Although this technique is slightly complicated, it has potential advantages. The trimmed edge of the graft enlarged the contact area between the donor and recipient, increased the stability of the corneal graft and reduced the leakage of aqueous humor through the suture. The trimmed graft edge also created large front surface on the corneal graft, which would promote graft re-epithelization and reduce corneal astigmatism after surgery.

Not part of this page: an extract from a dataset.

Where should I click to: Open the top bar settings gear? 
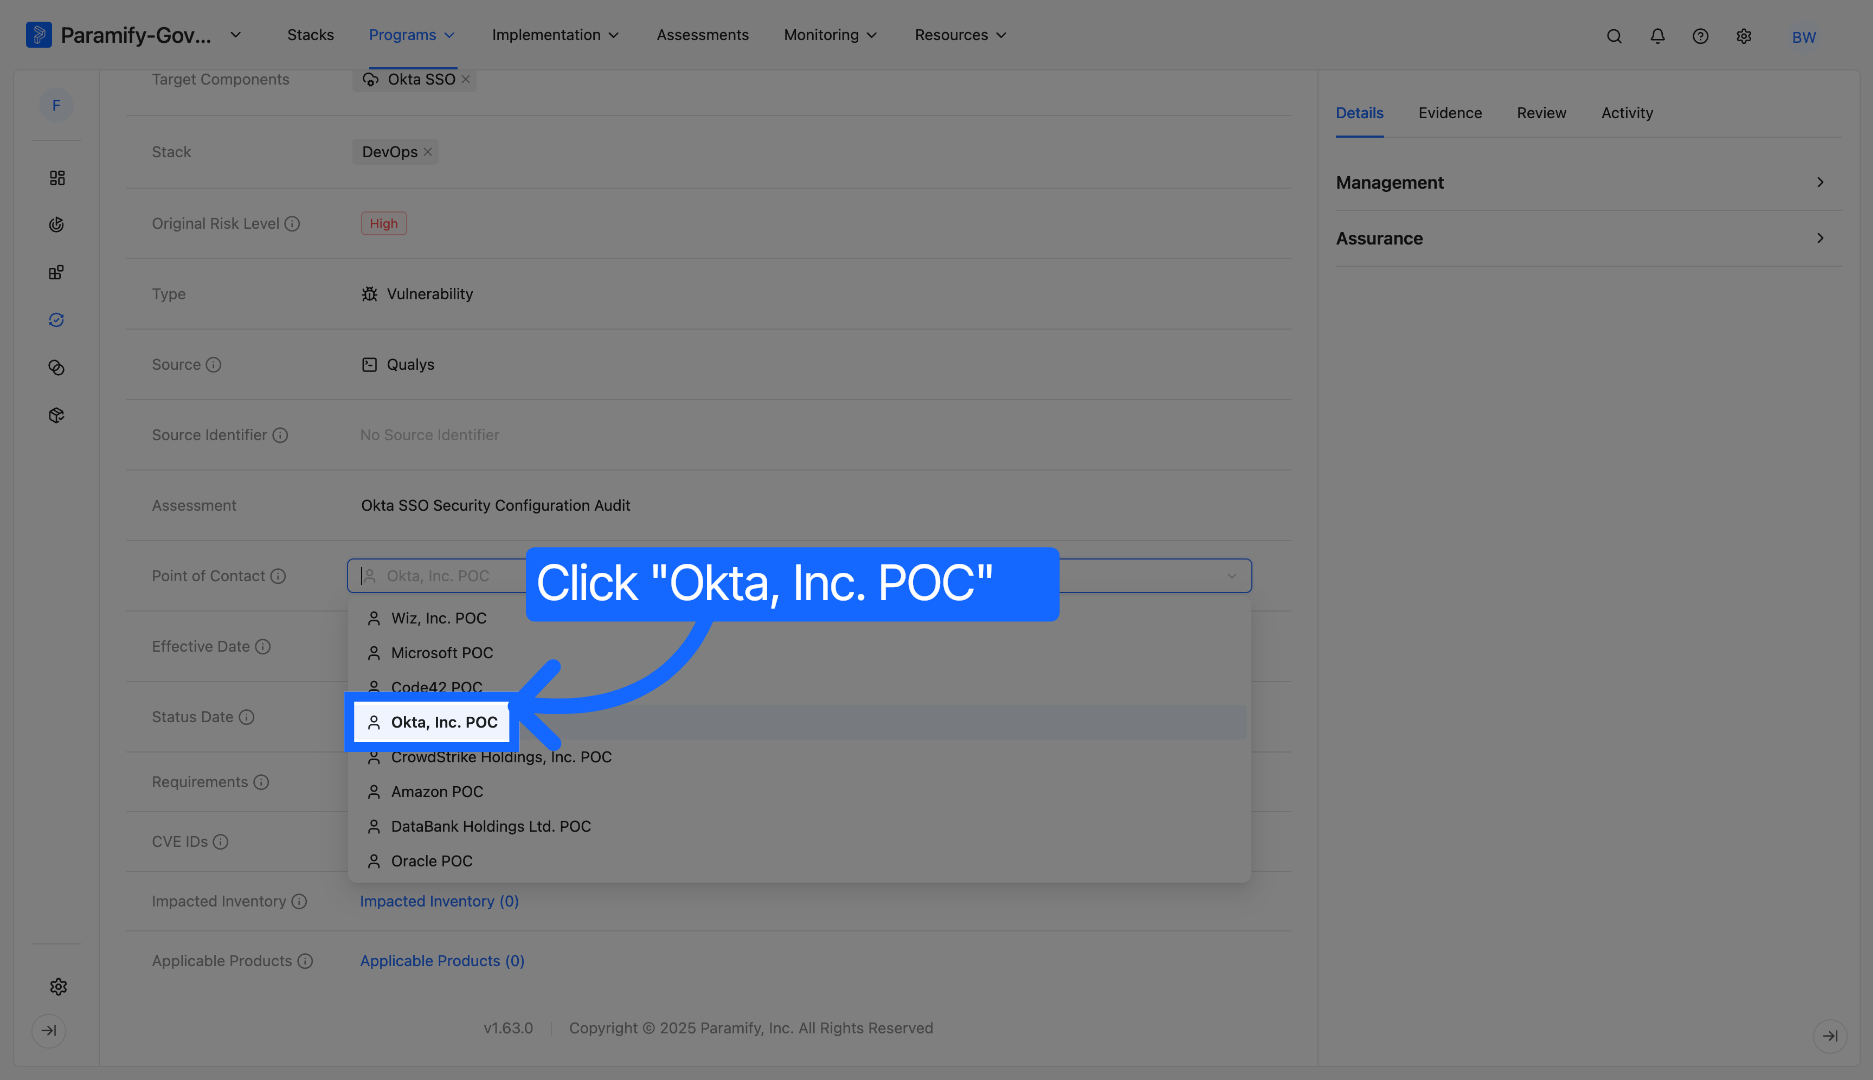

In our study, we mainly evaluated the corneal endothelial function by measuring central corneal thickness (using AS-OCT) and observing the transparency of cornea and the graft. After surgery, the residual corneal endothelial cells may migrate to cover the posterior surface of the grafts [13]. Corneal endothelial cell counting before and after the procedure by in vivo Confocal Microscopy could have be done to better evaluate the corneal endothelial function and the prognosis of the procedure. As a retrospective study, unfortunately, the clinical indexes (including the corneal endothelial cell count before and after surgery, the AS-OCT results) were not fully obtained. During the preparation of the recipient bed, we excised necrotic tissue with the least loss of endothelial cells, which could contribute to the improvement of postoperative visual function. The perforation size is also negative correlated with the number of residual recipient corneal endothelial cells. Thus, it is very meaningful to explore the relationship between the recipient’s endothelial cell number and the postoperative visual function.

However, there were some limitations in the study. In PK combined with LK, the sutures fixing the LK graft will be removed after the stabilization of the corneal graft, whereas the deeper sutures fixing the PK graft will remain. If the inner sutures are centric, they may affect visual acuity after surgery. As a retrospective study with a relatively small sample size, the possible selective bias was inevitable. Control group should be included in future studies to make our results more convincing. In addition, the current study would have benefitted from a longer follow-up time. Further investigations will help to improve the potential effectiveness and benefits of this surgical technique.

Conclusion

In summary, individualized PK using edge-trimmed glycerol-preserved donor corneas can successfully treat perforated corneal ulcers. The technique can be a treatment choice for patients with perforated corneal ulcers, especially in cases with large area of corneal ulcers around the perforations and in lack of fresh donor corneas.